New Generation Thinker Alexandra Reza tells the little-known story of the female poets and writers who helped shape the surrealist movement. Drawing on rare recordings including an interview with Leonora Carrington as well as readings of poems by Méret Oppenheim, Joyce Mansour, Gisèle Prassinos, Claud Cahun and Suzanne Césaire, Alexandra examines how these writers' confronted issues of gender identity, the erotic, colonialism and power structures using the tools of surrealism to reimagine the world.
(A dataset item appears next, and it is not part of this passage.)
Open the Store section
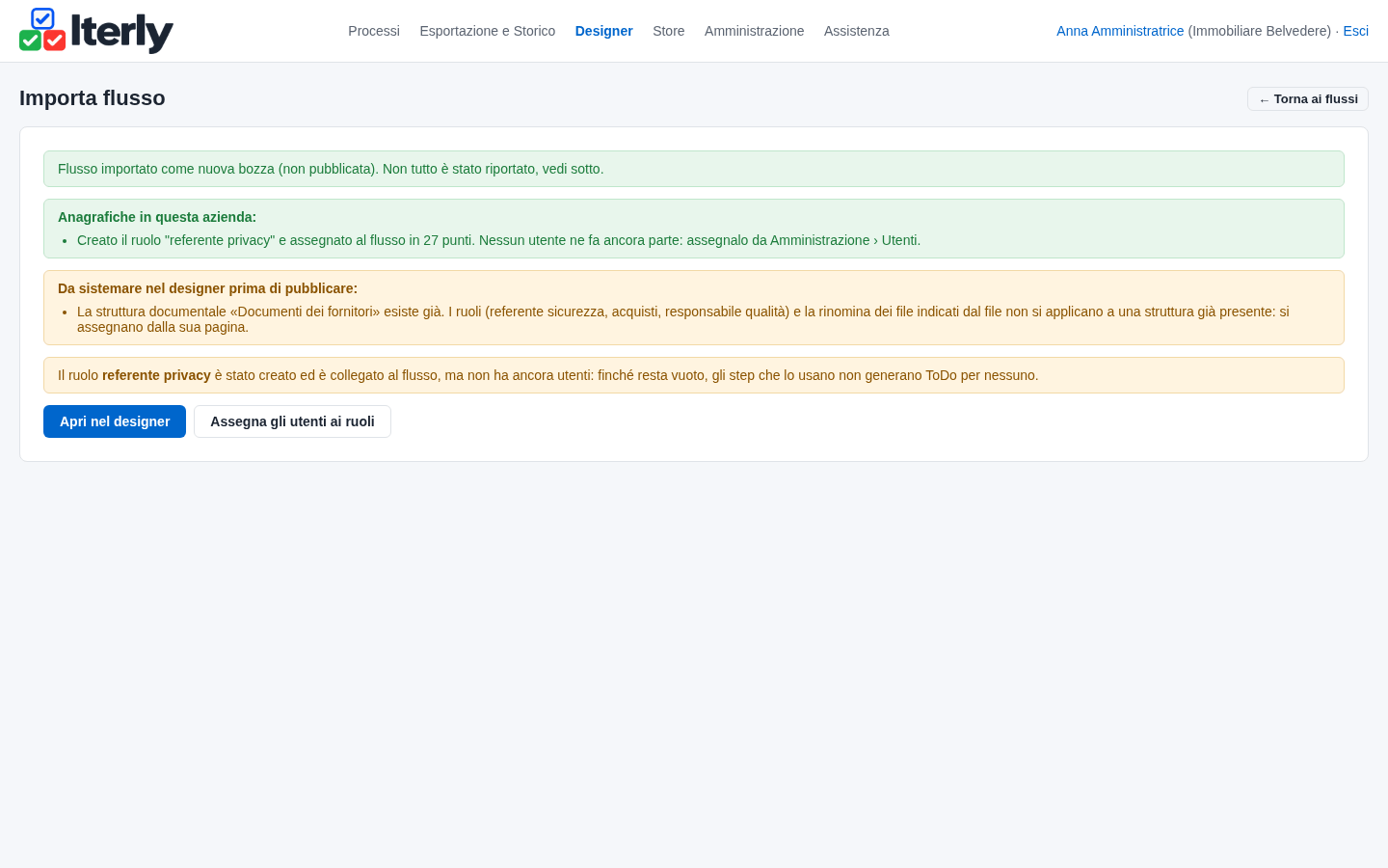This screenshot has height=868, width=1388. pos(669,31)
With readings by Anne Gallien and Emily Bruni.

22antimuzak
jun 12, 2022, 1:51 am

Sunday 12th June 2022 (starting this evening)
Time: 18:45 to 19:30 (45 minutes long)

Afterwords: Muriel Spark

"One's prime is elusive ..."

Muriel Spark is probably still best known for the novel based on her own schooling in Edinburgh in the 1930s, 'The Prime of Miss Jean Brodie'. But she published over twenty other novels, as well as essays and poems - she always thought of herself as a poet first - and, though 'Scottish by formation', she left Scotland for 'adventures' in what used to be Rhodesia, London, New York and Rome, before finally settling into a kind of 'spiritual exile' for the last thirty years of her life in Arezzo, Tuscany.
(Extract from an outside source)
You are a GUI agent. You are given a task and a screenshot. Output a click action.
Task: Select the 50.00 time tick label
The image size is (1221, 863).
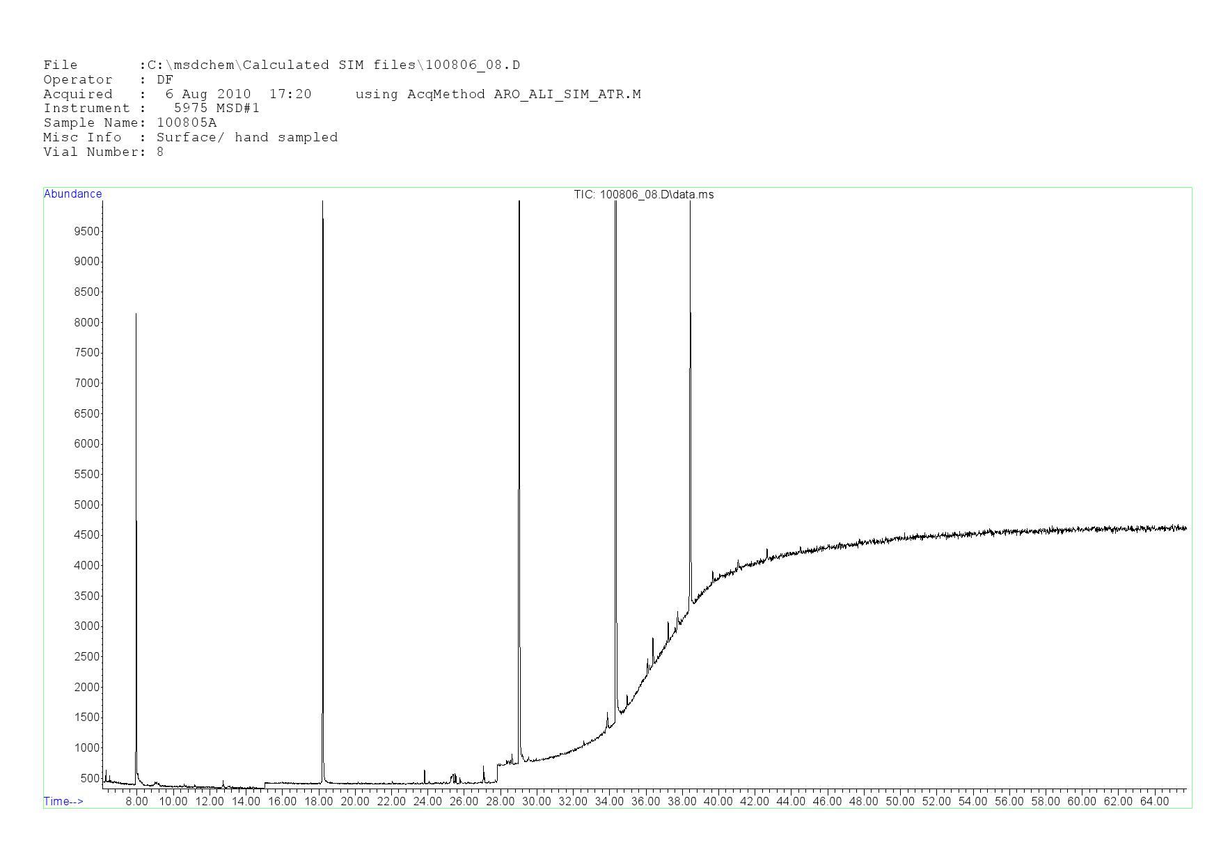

But her work and her ideas about what a writer is still resonate, as can be heard in recordings with her from the early 1970s onwards and through the observations of the writers Ian Rankin and Zoe Strachan, Colin McIlroy of the National Library of Scotland and Muriel Spark's friend and author of 'Appointment in Arezzo', Alan Taylor.
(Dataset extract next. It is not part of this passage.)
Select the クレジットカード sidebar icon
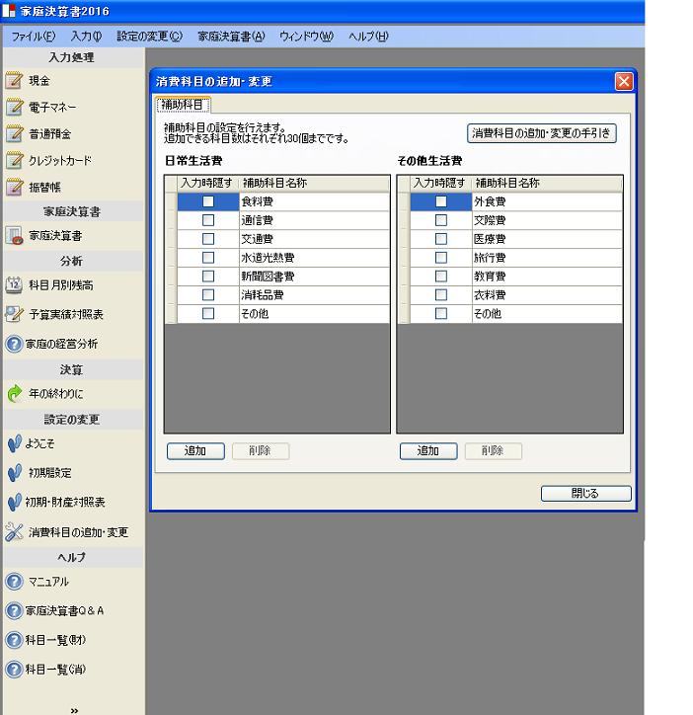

With extracts from Spark's writing read by Kate Arneil.

"Everything happens to an artist; time is always redeemed, nothing is lost and wonders never cease." (Loitering With Intent)

23antimuzak
jun 19, 2022, 1:51 am

Sunday 19th June 2022 (starting this evening)
Time: 18:45 to 19:30 (45 minutes long)

The life and ideas of trailblazing Nigerian writer Chinua Achebe in his own words, and through interviews with those who knew and loved him, or were inspired by him. With contributions by Somali novelist and poet Nuruddin Farah, author Caryl Phillips, Nigerian writer Esther Ifesinachi Okonkwo and Igbo historian (and Achebe's youngest child) Dr Nwando Achebe.

24antimuzak
aug 1, 2022, 1:48 am

Monday 1st August 2022 (starting this evening)
Time: 22:00 to 22:45 (45 minutes long)

250 years ago, the brilliant but impoverished Thomas Chatterton died in his cold, bare garret, alone. The image of the tragic and neglected young genius, doomed by his art, has rippled through the centuries. Sophie Coulombeau discovers that the myths built up around this tortured poet are as enticing and complex as the poems he is accused of faking. Chatterton ended his brief life at 17 years of age. But his story catapulted around the world and was captured in poetry, novels, operas and paintings. There was Chatterton merch with postcards and handkerchiefs; he captivated the Romantics and the Pre-Raphaelites, shaped the work of myriad writers and musicians from Oscar Wilde to Keith Jarrett, Samuel Wesley to Serge Gainsbourg and his invented poet monk Rowley is hailed as an inspiration for literary duplicity even today. Telling Chatterton's story through five works he inspired, New Generation Thinker Sophie Coulombeau pins down the man and the myth, exploring how each generation has passed the baton and reinvented the poet for their own age.
(Repeat)

25antimuzak
aug 2, 2022, 1:45 am

Tuesday 2nd August 2022 (starting this evening)
Time: 22:00 to 22:45 (45 minutes long)

Toni Morrison.

Reflections on the American writer Toni Morrison, who died in 2019, through her own words and those of her peers. The words of the author Toni Morrison, whose work received the Nobel Prize and many other awards, take us on a journey that spans her literary career and the black American story. Through a selection of Morrison's interviews for BBC outlets, spanning her entire career, Morrison is placed in dialogue with contemporary thinkers, writers and activists - as well as with readings from her work. Afterwords outlines the events that shaped her powerful command of language and the great visionary force through which she chronicled the black American experience. With contributions from writers, historians and curators, including Jay Bernard, Nydia Sawby, Ifeanyi Awachie, Dana Williams and Morrison's friend, Professor Farah Jasmine Griffin.